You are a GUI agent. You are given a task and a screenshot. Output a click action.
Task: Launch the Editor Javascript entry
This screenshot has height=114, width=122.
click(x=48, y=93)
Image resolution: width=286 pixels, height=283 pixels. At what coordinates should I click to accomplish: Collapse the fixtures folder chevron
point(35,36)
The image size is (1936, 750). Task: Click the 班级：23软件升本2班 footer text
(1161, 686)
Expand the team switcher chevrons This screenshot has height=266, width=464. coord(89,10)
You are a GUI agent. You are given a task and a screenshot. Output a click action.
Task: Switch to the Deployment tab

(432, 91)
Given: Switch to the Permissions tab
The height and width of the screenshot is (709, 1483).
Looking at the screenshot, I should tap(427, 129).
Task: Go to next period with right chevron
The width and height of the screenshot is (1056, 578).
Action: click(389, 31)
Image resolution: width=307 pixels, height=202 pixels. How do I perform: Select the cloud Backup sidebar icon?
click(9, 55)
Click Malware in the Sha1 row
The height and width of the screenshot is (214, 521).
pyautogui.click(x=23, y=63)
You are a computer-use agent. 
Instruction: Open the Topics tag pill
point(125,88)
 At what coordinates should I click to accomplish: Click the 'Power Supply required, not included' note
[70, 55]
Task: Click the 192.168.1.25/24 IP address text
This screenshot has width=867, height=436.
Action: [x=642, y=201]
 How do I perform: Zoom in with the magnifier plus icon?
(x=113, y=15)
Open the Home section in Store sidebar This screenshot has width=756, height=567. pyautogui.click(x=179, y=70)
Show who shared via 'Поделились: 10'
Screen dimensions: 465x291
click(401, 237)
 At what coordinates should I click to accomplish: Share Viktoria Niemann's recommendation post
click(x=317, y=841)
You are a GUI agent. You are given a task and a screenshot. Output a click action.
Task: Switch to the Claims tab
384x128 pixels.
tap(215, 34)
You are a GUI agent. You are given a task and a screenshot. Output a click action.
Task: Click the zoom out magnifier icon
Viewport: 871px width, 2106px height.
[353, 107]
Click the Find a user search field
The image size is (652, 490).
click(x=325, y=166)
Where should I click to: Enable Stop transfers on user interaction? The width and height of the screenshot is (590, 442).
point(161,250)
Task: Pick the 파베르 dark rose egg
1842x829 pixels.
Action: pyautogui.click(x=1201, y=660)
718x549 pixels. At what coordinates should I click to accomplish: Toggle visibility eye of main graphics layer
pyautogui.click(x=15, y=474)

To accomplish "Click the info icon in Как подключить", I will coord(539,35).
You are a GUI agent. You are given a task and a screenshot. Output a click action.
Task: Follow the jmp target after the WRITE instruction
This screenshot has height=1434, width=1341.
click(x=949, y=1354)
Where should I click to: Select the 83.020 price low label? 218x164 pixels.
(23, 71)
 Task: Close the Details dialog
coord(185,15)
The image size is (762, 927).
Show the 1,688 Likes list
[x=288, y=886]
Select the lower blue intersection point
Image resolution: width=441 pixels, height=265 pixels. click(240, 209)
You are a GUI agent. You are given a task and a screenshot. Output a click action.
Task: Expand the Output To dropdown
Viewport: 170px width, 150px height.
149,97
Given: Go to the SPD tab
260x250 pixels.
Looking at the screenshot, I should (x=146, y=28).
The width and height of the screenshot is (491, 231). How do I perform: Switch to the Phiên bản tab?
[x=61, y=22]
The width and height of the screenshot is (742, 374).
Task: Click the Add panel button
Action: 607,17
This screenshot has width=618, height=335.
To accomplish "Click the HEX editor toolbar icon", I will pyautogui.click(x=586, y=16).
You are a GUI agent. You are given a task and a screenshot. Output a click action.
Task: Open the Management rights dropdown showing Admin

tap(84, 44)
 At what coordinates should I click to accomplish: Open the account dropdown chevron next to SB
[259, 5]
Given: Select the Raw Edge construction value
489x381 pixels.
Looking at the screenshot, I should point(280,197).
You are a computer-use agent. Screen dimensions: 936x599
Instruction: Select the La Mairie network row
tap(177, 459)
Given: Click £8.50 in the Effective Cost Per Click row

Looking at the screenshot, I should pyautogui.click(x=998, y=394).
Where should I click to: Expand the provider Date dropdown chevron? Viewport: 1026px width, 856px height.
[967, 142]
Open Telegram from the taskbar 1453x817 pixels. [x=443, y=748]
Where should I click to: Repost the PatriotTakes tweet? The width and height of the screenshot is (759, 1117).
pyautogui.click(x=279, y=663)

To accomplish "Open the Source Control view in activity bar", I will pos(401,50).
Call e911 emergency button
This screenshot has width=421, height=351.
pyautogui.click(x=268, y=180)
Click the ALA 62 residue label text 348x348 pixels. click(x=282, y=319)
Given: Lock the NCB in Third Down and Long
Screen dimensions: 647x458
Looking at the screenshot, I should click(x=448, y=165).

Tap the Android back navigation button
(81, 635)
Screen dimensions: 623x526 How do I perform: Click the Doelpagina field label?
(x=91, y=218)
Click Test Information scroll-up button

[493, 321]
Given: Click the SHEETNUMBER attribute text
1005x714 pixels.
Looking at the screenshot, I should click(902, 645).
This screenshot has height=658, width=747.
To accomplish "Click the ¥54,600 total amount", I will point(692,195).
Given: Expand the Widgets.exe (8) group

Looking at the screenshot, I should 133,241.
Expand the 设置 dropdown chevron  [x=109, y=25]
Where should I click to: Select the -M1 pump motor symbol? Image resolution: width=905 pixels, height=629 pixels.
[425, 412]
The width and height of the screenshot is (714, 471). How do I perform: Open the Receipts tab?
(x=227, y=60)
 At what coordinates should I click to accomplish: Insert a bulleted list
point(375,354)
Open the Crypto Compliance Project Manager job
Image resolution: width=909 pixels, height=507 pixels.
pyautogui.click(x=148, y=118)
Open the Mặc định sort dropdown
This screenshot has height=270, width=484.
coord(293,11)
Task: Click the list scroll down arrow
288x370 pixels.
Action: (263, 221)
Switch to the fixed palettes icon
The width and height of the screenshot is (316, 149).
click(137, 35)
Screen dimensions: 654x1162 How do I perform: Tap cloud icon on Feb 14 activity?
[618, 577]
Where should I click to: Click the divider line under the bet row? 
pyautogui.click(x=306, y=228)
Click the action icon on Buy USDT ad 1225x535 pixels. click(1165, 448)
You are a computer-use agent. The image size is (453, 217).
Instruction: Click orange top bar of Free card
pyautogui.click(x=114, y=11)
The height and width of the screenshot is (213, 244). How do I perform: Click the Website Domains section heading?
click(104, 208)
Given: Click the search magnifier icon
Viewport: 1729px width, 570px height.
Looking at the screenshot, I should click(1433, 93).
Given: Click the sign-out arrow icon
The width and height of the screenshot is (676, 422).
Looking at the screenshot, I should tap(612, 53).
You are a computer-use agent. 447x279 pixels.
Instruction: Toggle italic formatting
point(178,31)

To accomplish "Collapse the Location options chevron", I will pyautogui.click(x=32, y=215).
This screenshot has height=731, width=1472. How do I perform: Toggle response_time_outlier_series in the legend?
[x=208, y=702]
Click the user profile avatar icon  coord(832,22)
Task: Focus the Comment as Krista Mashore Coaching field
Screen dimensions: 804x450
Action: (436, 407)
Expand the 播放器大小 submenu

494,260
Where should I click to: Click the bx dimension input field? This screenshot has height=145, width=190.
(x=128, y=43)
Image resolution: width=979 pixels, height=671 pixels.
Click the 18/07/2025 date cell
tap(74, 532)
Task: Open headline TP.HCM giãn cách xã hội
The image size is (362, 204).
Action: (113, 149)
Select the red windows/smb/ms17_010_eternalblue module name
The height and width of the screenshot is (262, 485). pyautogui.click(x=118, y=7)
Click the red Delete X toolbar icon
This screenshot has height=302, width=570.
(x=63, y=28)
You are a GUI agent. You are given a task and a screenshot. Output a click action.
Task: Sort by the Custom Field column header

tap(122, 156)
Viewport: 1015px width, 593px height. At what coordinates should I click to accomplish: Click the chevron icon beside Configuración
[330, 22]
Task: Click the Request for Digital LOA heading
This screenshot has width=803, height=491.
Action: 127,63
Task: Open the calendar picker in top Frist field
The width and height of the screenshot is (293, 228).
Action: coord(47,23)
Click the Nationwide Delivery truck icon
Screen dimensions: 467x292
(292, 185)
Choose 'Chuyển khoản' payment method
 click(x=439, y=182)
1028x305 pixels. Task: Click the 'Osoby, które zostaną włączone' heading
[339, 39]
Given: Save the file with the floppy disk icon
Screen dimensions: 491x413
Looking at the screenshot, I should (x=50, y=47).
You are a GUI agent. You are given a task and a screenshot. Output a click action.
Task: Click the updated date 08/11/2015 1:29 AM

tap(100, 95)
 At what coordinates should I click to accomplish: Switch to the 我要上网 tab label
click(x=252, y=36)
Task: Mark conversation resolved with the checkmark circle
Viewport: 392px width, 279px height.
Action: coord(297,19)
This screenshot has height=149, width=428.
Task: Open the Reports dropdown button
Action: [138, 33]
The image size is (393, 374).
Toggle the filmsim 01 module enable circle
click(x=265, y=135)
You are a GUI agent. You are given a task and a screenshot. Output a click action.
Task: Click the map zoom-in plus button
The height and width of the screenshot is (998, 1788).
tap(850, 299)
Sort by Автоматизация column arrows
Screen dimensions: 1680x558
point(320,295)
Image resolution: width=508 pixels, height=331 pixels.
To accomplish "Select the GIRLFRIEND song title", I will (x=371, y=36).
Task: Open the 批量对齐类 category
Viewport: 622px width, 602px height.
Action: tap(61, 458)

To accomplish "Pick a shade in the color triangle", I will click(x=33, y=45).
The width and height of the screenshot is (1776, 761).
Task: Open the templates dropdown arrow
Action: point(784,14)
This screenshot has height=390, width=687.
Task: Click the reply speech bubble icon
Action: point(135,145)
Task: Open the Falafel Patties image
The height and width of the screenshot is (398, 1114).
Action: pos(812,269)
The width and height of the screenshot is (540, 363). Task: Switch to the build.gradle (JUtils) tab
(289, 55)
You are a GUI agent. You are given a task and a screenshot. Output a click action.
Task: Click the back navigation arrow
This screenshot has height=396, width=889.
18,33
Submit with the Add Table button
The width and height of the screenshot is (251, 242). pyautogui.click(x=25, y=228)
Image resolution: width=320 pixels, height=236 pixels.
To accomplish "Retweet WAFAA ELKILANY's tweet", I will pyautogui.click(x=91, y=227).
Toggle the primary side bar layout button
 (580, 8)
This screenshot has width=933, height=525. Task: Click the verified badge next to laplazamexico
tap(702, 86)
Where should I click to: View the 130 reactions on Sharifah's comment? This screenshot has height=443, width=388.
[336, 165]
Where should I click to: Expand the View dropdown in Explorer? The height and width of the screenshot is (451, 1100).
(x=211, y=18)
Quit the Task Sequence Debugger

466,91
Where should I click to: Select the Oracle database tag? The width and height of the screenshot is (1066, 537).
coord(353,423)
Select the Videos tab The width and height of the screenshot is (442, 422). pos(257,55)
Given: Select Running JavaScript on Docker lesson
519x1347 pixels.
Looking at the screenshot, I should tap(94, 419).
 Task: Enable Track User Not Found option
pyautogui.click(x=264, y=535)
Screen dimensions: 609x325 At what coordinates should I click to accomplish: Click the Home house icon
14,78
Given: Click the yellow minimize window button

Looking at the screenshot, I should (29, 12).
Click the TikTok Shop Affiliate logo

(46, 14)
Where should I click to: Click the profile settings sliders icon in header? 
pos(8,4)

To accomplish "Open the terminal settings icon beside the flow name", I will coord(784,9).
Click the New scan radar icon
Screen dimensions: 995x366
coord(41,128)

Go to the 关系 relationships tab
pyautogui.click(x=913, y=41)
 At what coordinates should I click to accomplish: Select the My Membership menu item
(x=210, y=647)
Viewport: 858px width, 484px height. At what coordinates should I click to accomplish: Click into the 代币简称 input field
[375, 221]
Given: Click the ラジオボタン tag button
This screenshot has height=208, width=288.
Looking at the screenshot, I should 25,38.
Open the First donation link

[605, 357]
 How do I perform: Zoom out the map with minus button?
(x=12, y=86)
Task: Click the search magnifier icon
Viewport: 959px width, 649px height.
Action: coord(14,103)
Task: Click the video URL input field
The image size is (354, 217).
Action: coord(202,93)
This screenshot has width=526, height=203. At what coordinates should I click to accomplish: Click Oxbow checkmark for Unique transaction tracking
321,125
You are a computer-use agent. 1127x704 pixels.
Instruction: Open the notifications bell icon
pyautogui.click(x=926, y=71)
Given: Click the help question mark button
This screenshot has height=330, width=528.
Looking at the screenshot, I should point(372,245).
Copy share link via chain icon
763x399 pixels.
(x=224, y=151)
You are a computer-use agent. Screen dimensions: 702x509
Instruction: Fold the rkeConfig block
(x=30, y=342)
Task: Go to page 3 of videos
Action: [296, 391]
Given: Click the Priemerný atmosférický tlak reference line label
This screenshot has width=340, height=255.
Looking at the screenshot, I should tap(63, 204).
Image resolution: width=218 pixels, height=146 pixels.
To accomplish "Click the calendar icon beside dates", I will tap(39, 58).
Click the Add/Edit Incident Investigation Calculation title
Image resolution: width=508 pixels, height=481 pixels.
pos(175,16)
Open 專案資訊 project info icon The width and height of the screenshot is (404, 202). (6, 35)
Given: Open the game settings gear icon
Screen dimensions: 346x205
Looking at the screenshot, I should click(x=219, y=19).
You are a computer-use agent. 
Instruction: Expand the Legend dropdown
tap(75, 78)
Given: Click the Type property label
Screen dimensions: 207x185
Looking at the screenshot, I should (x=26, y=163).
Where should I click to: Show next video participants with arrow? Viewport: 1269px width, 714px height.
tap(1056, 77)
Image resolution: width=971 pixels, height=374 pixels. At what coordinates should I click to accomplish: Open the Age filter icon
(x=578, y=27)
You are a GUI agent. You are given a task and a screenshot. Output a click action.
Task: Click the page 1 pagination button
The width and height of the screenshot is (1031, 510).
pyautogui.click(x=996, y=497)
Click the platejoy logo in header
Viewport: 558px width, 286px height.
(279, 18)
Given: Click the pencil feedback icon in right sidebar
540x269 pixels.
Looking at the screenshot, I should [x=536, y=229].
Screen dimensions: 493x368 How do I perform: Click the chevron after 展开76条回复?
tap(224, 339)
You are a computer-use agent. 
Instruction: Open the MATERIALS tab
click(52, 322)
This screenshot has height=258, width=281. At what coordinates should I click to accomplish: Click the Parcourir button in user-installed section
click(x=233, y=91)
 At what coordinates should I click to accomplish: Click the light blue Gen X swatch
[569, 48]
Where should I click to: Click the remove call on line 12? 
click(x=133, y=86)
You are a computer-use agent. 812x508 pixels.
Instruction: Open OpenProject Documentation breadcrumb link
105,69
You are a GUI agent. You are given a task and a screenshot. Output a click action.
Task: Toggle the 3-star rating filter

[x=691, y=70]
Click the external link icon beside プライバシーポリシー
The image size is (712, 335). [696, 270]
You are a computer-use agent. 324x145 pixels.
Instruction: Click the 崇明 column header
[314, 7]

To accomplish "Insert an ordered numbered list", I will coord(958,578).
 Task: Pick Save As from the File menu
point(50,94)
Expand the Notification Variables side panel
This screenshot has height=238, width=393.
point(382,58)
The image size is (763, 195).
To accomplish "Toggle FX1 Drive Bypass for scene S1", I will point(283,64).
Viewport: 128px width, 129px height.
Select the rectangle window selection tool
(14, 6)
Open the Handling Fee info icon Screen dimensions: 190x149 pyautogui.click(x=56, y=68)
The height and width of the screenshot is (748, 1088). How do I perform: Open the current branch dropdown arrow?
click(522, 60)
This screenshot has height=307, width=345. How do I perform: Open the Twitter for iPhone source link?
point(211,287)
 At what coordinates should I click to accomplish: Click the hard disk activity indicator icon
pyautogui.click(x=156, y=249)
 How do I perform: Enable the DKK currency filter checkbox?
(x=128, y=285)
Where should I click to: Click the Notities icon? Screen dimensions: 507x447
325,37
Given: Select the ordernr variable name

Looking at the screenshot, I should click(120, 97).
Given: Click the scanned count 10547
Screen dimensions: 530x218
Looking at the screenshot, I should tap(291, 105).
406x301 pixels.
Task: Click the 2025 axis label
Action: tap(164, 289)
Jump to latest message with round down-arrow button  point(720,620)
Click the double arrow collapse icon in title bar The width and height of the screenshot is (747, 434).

:::

_REQUIRED WORK:_ Look above for the line with "The width and height of the screenshot is (676, 422)." and the line with "Click the user". Write out those two lines and all the lines between them, exactly, and no others.

_RESULT FOR THIS EXERCISE:_
The width and height of the screenshot is (676, 422).
Looking at the screenshot, I should tap(612, 53).
You are a computer-use agent. 447x279 pixels.
Instruction: Toggle italic formatting
point(178,31)

To accomplish "Collapse the Location options chevron", I will pyautogui.click(x=32, y=215).
This screenshot has height=731, width=1472. How do I perform: Toggle response_time_outlier_series in the legend?
[x=208, y=702]
Click the user profile avatar icon  coord(832,22)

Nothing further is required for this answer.